Conceived in 1516, the Reinheitsgebot initially served to protect drinkers from beer made with subpar or even hazardous and hallucinogenic ingredients. It dictates that authentic German beer contain only four ingredients: Water, malt, hops, and yeast. (The dictum, which initially applied only in Bavaria, became national law in 1906.)
The German government must approve the brewery coalition’s application before it can be submitted for inclusion on UNESCO’s Representative List of the Intangible Cultural Heritage of Humanity. If accepted, the Reinheitsgebot will join the ranks of several other intangible national treasures, including the Argentine tango, French timber framing, and Turkey’s Kirkpinar oil-wrestling festival.

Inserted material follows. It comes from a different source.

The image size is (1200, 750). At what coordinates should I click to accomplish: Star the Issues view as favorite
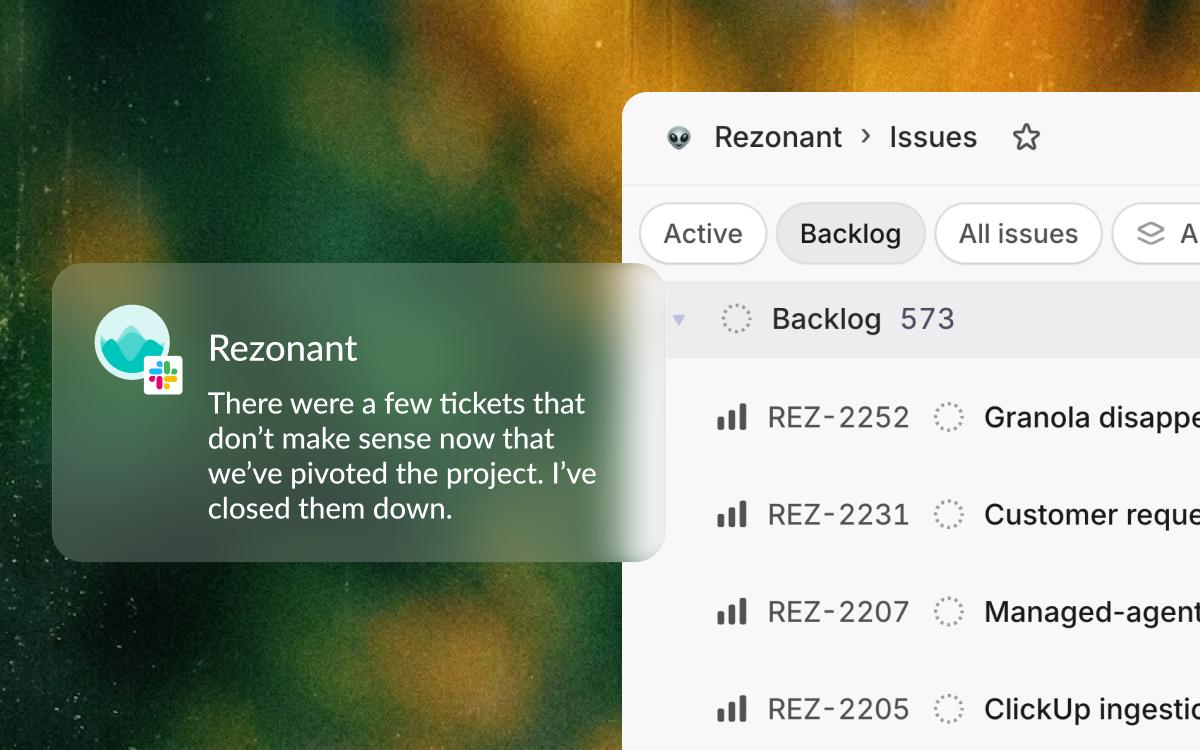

Germany’s 1,300 breweries produce more than 40 types of beer and represent about 5,000 brands. The brewery association’s UNESCO bid comes as the country’s beer producers confront several hardships. In recent decades, the number of brewers has dropped by roughly one half, according to Slate. The Germans even coined a new word to describe the phenomenon: Brauereisterben, which literally means “brewery death.” Meanwhile, some small German farmers who’ve long made a living growing high-quality hops are suffering from falling demand after beverage giant AB InBev (the Belgian company is not required to adhere to the Reinheitsgebot) altered its recipes to cut costs. In August, news also broke that Germany’s government is investigating several top brewers for alleged price-fixing.

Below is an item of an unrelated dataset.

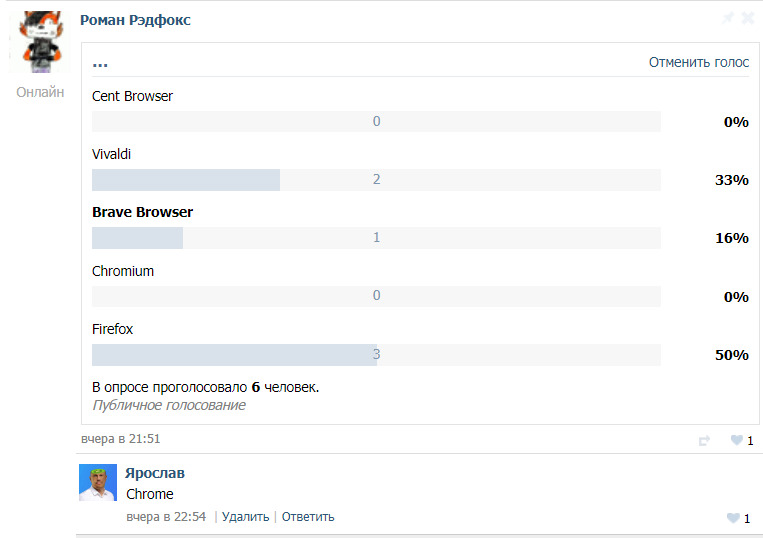Screen dimensions: 763x538
Task: Delete the poll post with X icon
Action: coord(748,18)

The push for UNESCO beer status may help attract positive attention to German beer. No matter the outcome, breweries will have to keep fighting for purity on other fronts. Earlier this year, for example, the association called on Chancellor Angela Merkel’s government to block the tapping of shale gas by hydraulic fracturing. “We are concerned that fracking endangers the brewing water that more than half of Germany’s breweries take from private wells,” a spokesman told Bloomberg in May. “And that it threatens our absolutely pure beer.”